Leg of Lamb in Wine and Spicy Silan
Cooking a leg of lamb sounds serious business right? The kind of cooking only real chefs can pull off. Well we are sharing here with you a recipe by the spices queen herself, Ayelet Venezia, that with her delicious spice mixes everyone can become a master chef at home. it is really not that complicated… give it a go!
Leg of Lamb with the bone – 1.5 Kg
3 tbsp Olive Oil
2 large Onions sliced thinly
2 Carrots peeled and cut to chunky rounds
1 Sweet Potato peeled and cut to medium sized cubes
1 leak cut into large slices (only the white part)

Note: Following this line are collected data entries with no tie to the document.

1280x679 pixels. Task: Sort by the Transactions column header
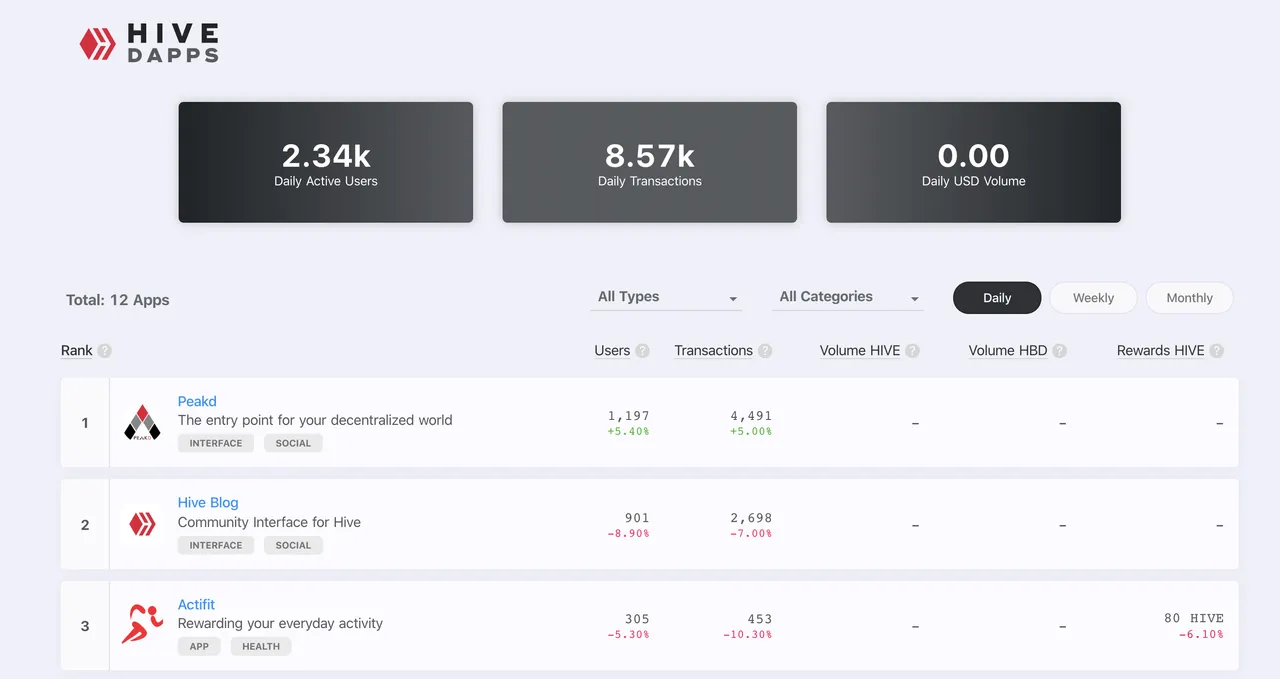[713, 351]
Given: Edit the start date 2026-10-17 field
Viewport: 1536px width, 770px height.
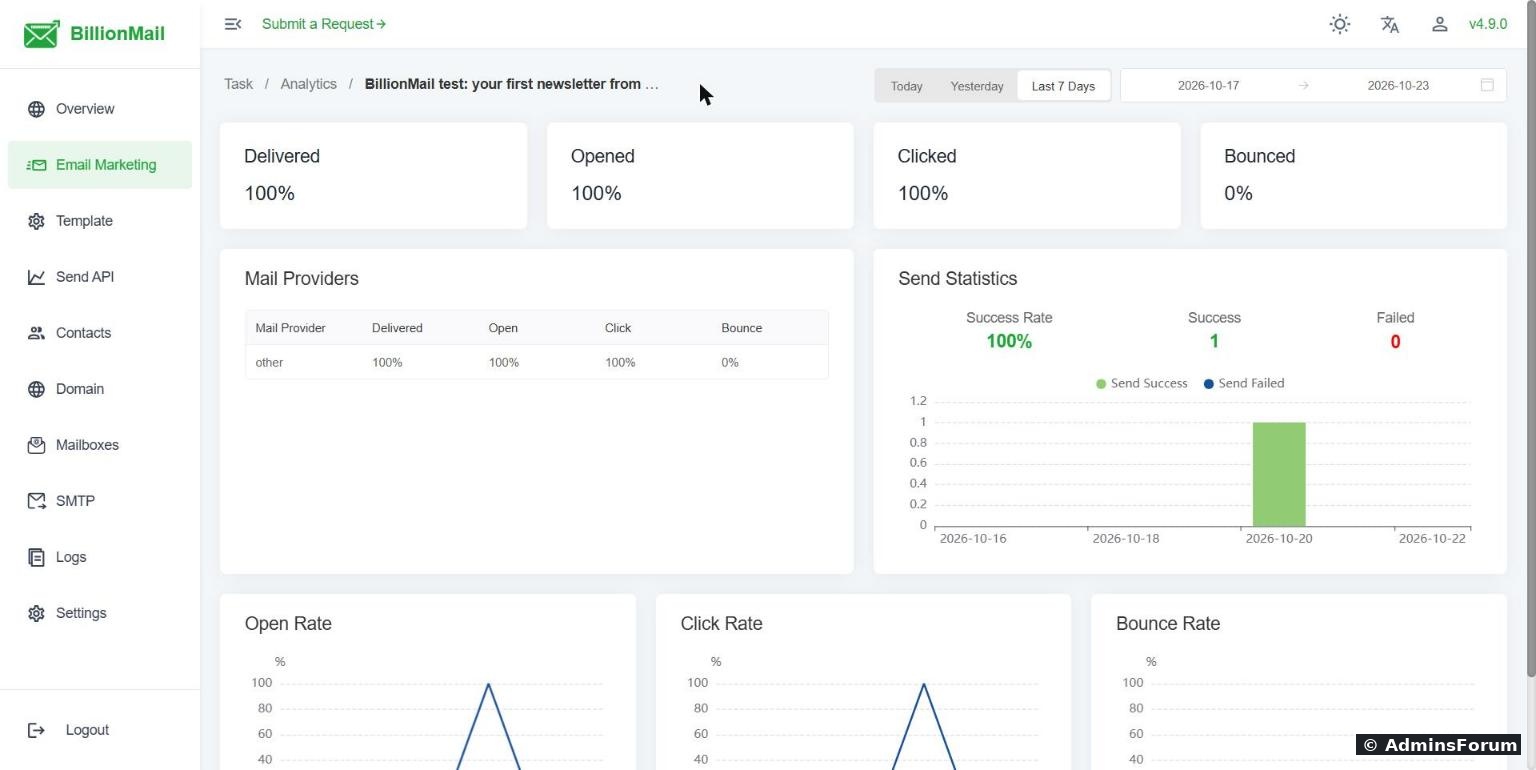Looking at the screenshot, I should coord(1208,85).
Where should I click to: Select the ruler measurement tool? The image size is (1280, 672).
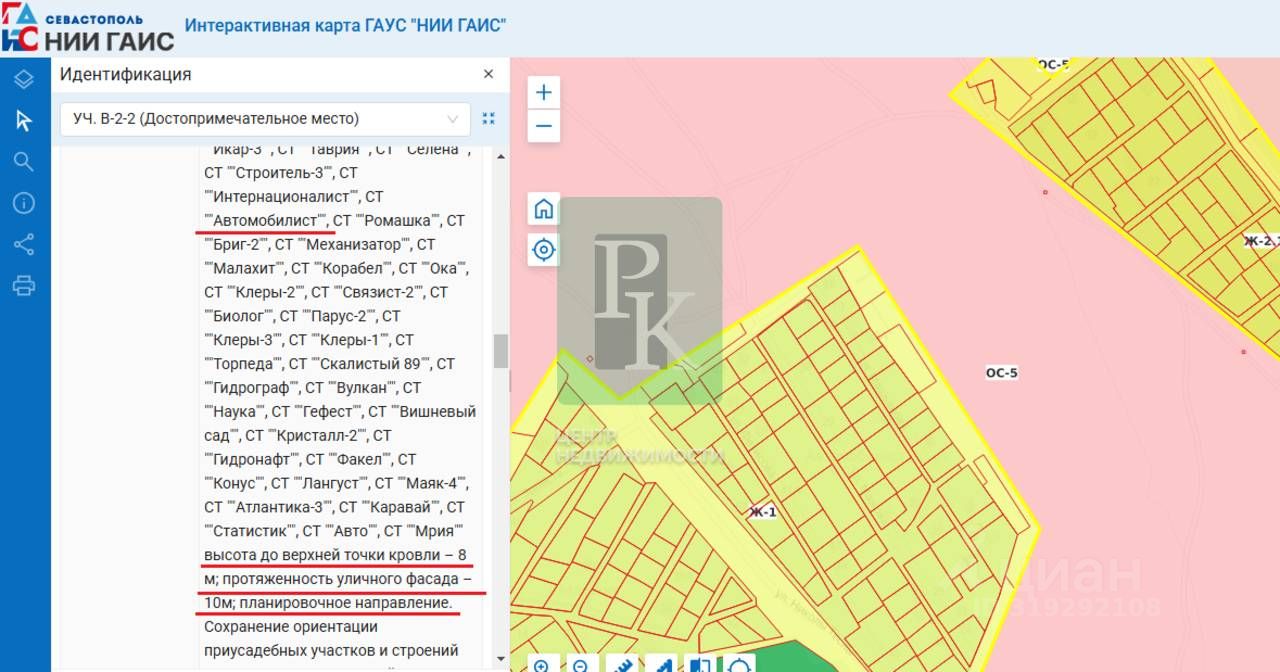click(621, 664)

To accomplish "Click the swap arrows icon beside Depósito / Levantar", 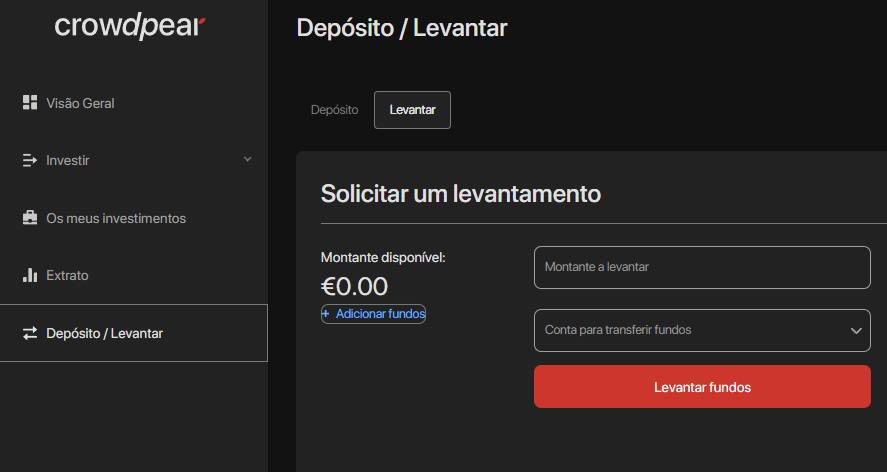I will [30, 333].
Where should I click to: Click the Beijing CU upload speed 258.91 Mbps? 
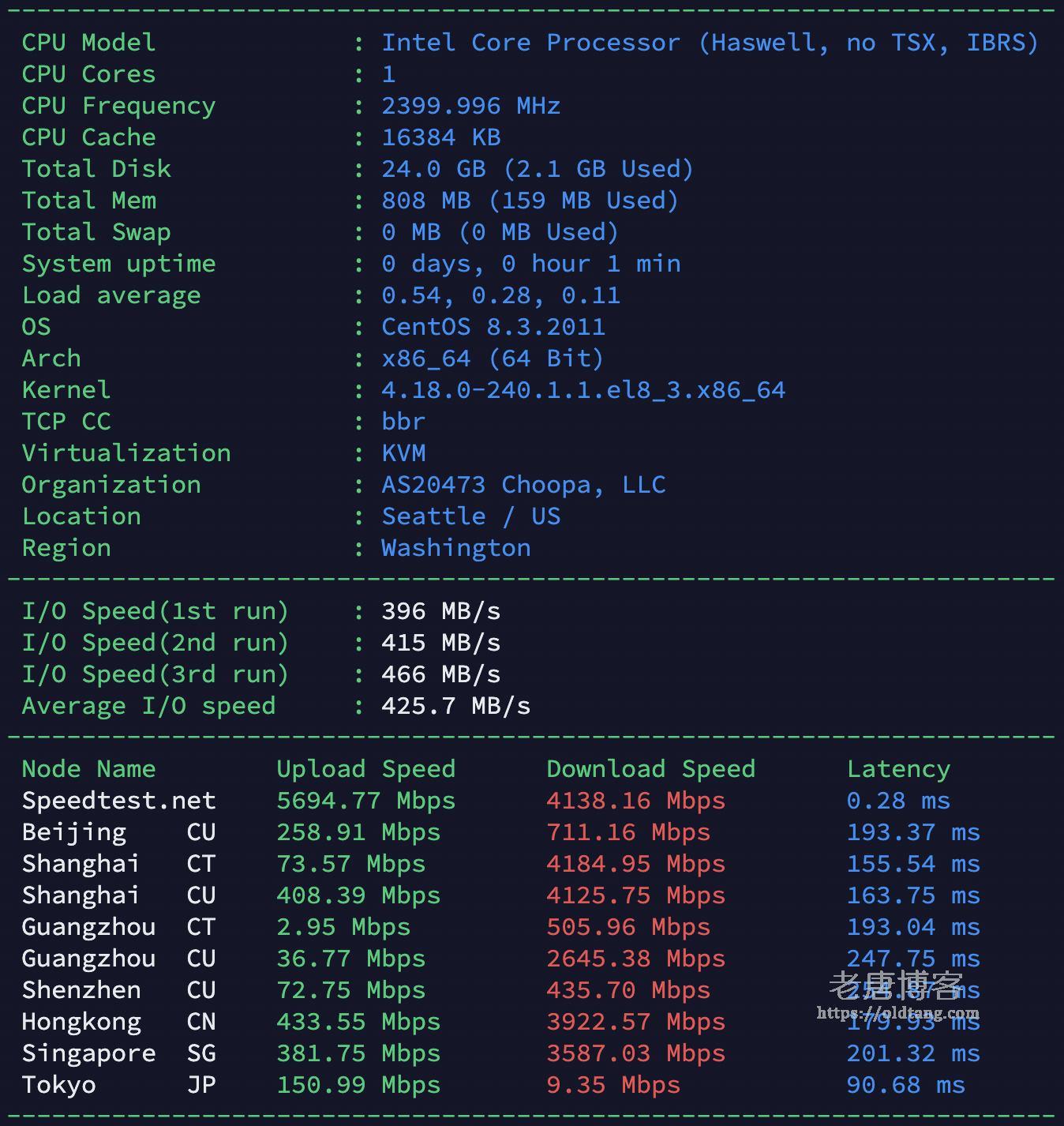358,832
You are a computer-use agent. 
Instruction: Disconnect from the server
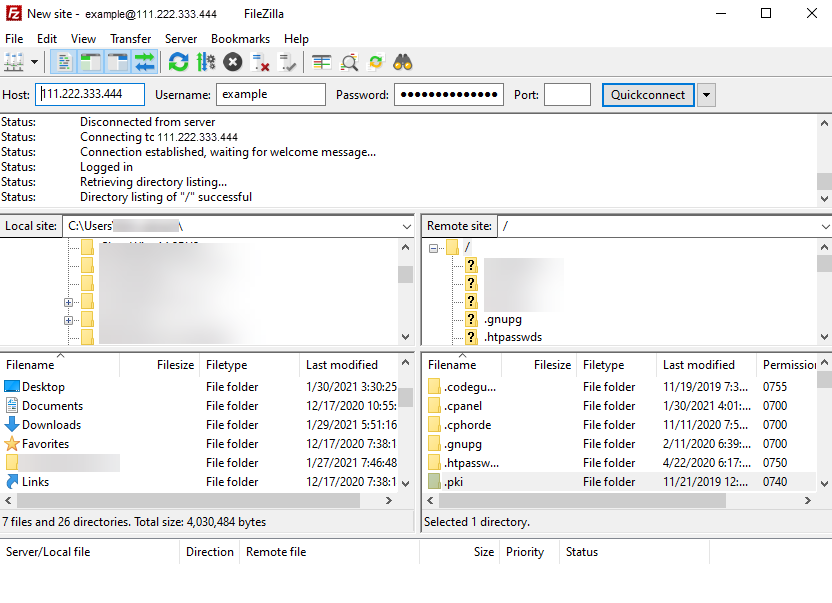pos(257,62)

2 Jerusalem Artichokes peeled and cut into chunks
1 small basket of White Button Mushrooms
4 cloves of Black Garlic
1/2 a bottle of Dry Red Wine
1 tbsp Spicy Salt by Ayelet’s Spices (salt spiced with: Parsley, Basil, Oregano, Thyme, Coriander seeds, Ground Persian Lemon, Paprika, A few mustard seeds and some cumin)
2 tbsp Ayelet’s Spices Sweet Spice mix
1/4 cup Sugar Free Pomegranate Syrup
1/4 cup Sugar Free Silan
- Pre-Heat the oven to 180°C
- Heat the olive oil in a large pot that fits in the oven as well. (Le-Creuset is excellent for it), and fry the leg of lamb for 5 minutes on each side. Until golden.
- Take out the meat, and add the vegetables. Fry while stirring until golden.
- In a small bowl mix together the Silan, the Pomegranate Syrup, the spices and 3 tbsp of water.
- Return Meat to the pot, pour the spice mixture over it, and add the wine and water to cover at least 3/4 of the leg of lamb.
- Bring it all to the boil, and allow gentle boiling for 15 minutes.
- Cover and put in the oven for at least 6 hours.
Have patience, the taste is full worth the taste!